INDIANAPOLIS – Emergency crews did everything they could to try to save 27-year-old Casey Speckman and her passenger 44-year-old Kevin McCarthy.
Both died after a horrific car crash in Speckman’s Tesla. Witnesses told police they saw the vehicle traveling at a high rate of speed on North Illinois near 16th Street around 1a.m. Thursday.
Police say the 27-year-old apparently lost control of the car and slammed into a tree.
Video taken by an eyewitness shows how the impact lead to large flames and eventually an explosion that put other drivers in danger.
“It hit that tree and it bounced around and all of a sudden it just exploded,” said Al Finnell. “I had to accelerate my vehicle, because all the car parts went up in the air and I had to accelerate just to get away from it.”
The impact not only forced the wheels off the car, but the electronic car’s batteries posed a threat to firefighters who have trained to respond to electric car crashes.
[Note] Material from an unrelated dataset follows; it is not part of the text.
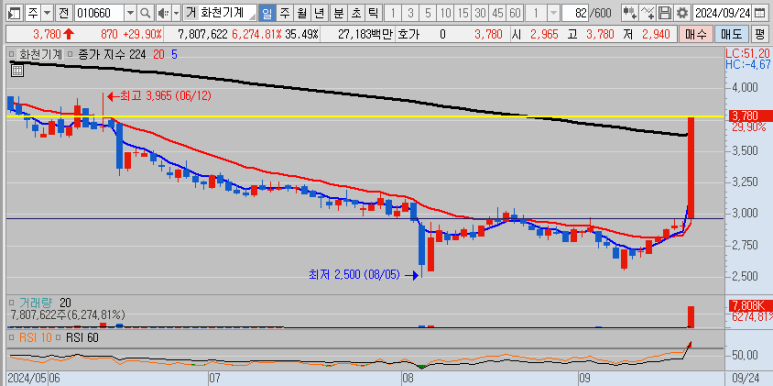
Task: Click the panel layout icon at top-left
Action: point(16,13)
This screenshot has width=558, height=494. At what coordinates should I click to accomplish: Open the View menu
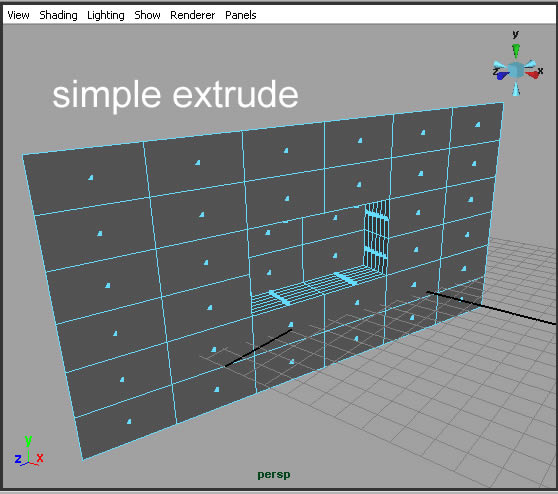18,15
“Our fire fighters have been trained on how they are going to respond to hybrid or electrical vehicles. That’s something we have done throughout the year and just last year we covered special responses for the blue Indy vehicles,” IFD Battalion Chief Kevin Jones said,
Speckman was pronounced dead at the scene. Paramedics rushed Kevin McCarthy to the hospital, where he eventually passed away from his injuries.
The 27-year-old, a year away from being married, worked for McCarthy’s software company at Pennsylvania and Washington Street in downtown Indianapolis. An employee at the company told Eyewitness News they are in shock and still trying to comprehend the gravity of the fatal crash.
Their unexpected deaths are also heartbreaking to firefighters.
“It always affects them. Whether they show it or not, unfortunately these men and women, they see a lot. We rely on our training and we have a support network to take care of them if they need it,” Jones said.
IFD put in hours over the past year training their emergency responders to deal with electric car fires. Tesla has online instructions for firefighters on how to make crash rescues without injuring themselves with the car’s wiring and electronically activated airbags throughout the car. The car maker puts color-coded wiring inside the body of the vehicle, indicating which wires are safe to cut and which could carry a live current from the car’s battery system.